Stimmen, die glauben, dass Seiders Leistungseinbruch mit der Rolle des Kapitäns und dem damit verbundenen größeren Druck zu tun habe, schmetterte der ehemalige Nationalspieler ab: „Das war eine absolute Top-Besetzung! Dass ein Moritz Seider die Mannschaft als Kapitän aufs Eis führt, ist aus meiner Sicht absolut die richtige Wahl.“

Droht Absturz ins Mittelmaß? „Muss man die Kirche im Dorf lassen“

Zur Wahrheit gehört trotzdem, dass das deutsche Team erstmals seit 2018 das Viertelfinale verpasst hat und somit zumindest in diesem Jahr nicht mehr zur Weltspitze gehört.

# Übungsaufgaben:
A – Erläutern Sie in ein bis drei Sätzen, warum das deutsche Team laut dem Text über Moritz Seider zumindest in diesem Jahr nicht mehr zur Weltspitze gehört.
B – Schreiben Sie aus den Datensätzen alles ab, was von der Zeile mit „Open the Condições de Pagamento tab“ bis hinunter zum Ende der Datensätze reicht, beide Enden eingeschlossen, und lassen Sie dabei die Bilder weg.
Der Text und die Datensätze haben inhaltlich nichts miteinander zu tun.

# Quellenmaterial:
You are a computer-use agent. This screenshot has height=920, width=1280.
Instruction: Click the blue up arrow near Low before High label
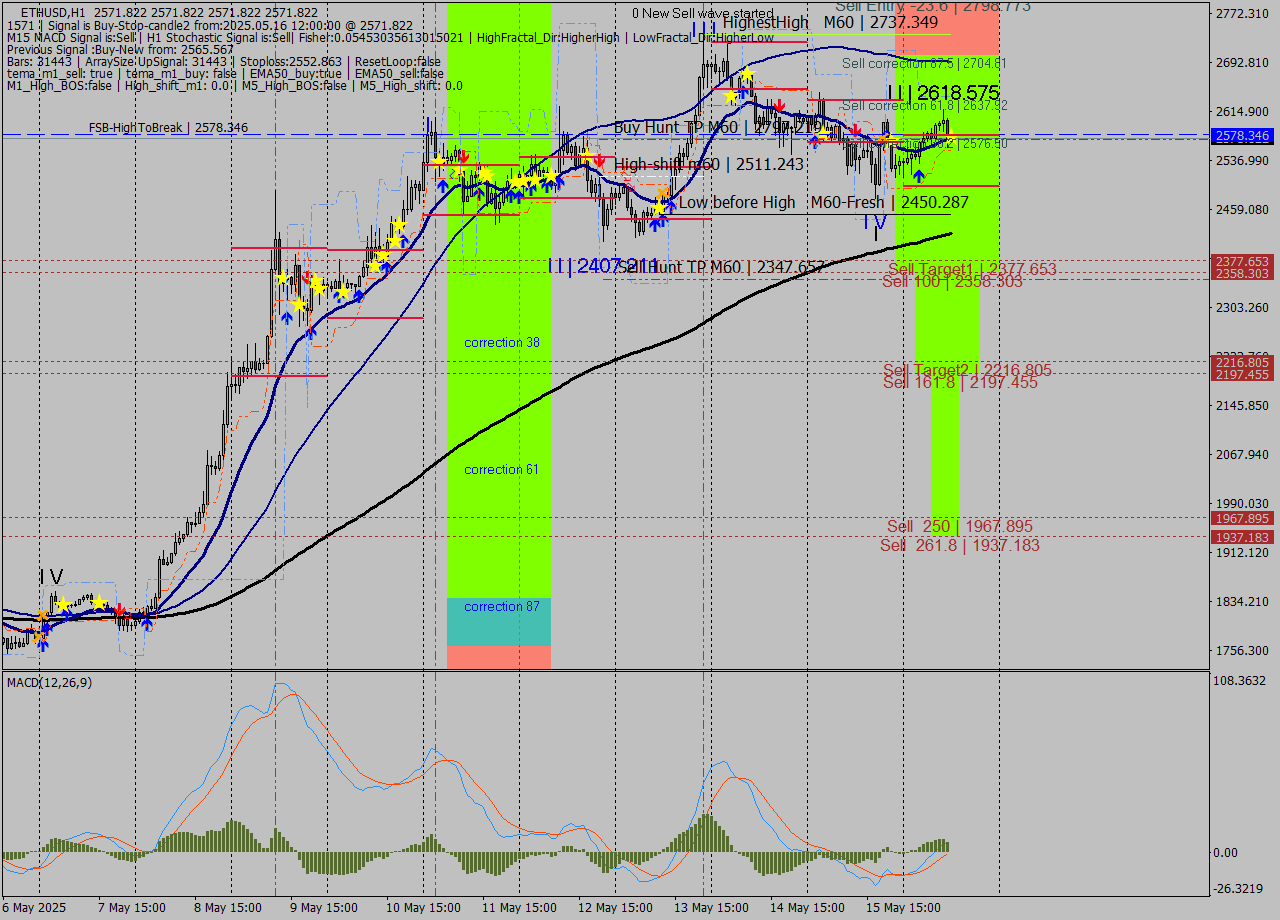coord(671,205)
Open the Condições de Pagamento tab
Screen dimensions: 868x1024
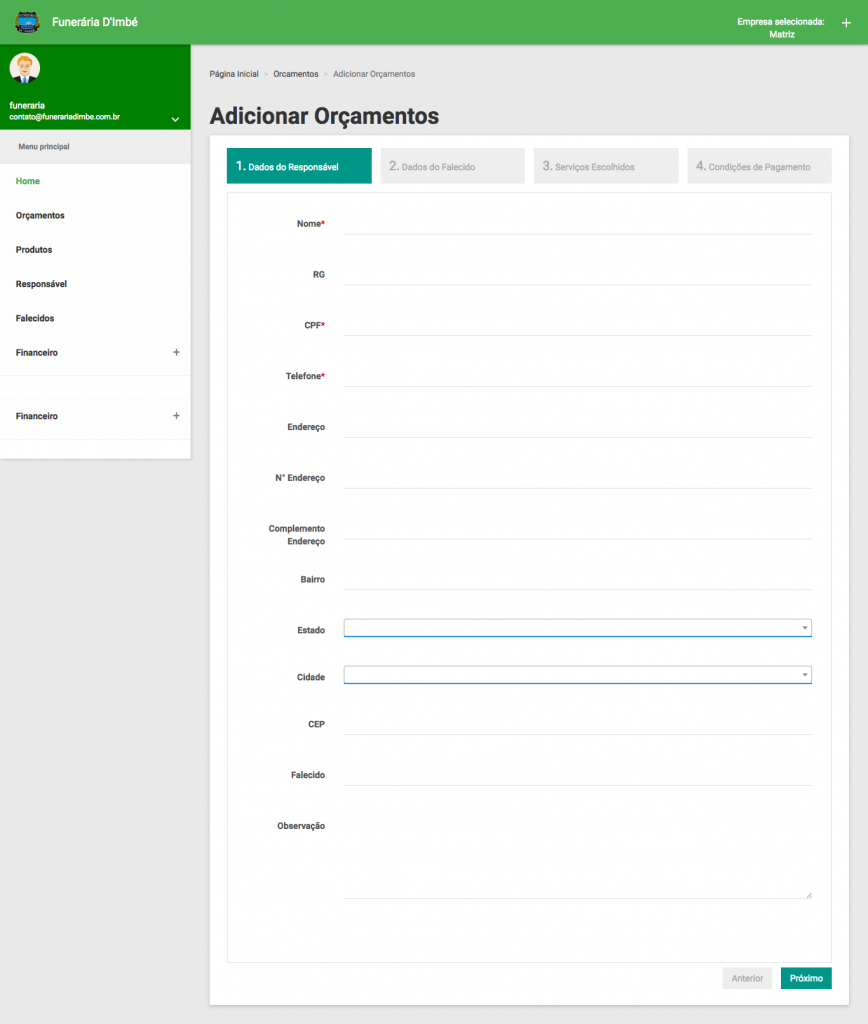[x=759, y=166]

# Musterlösungen:
A – Das deutsche Team gehört zumindest in diesem Jahr nicht mehr zur Weltspitze, weil es erstmals seit 2018 das Viertelfinale verpasst hat.

B –
Open the Condições de Pagamento tab
Screen dimensions: 868x1024
[x=759, y=166]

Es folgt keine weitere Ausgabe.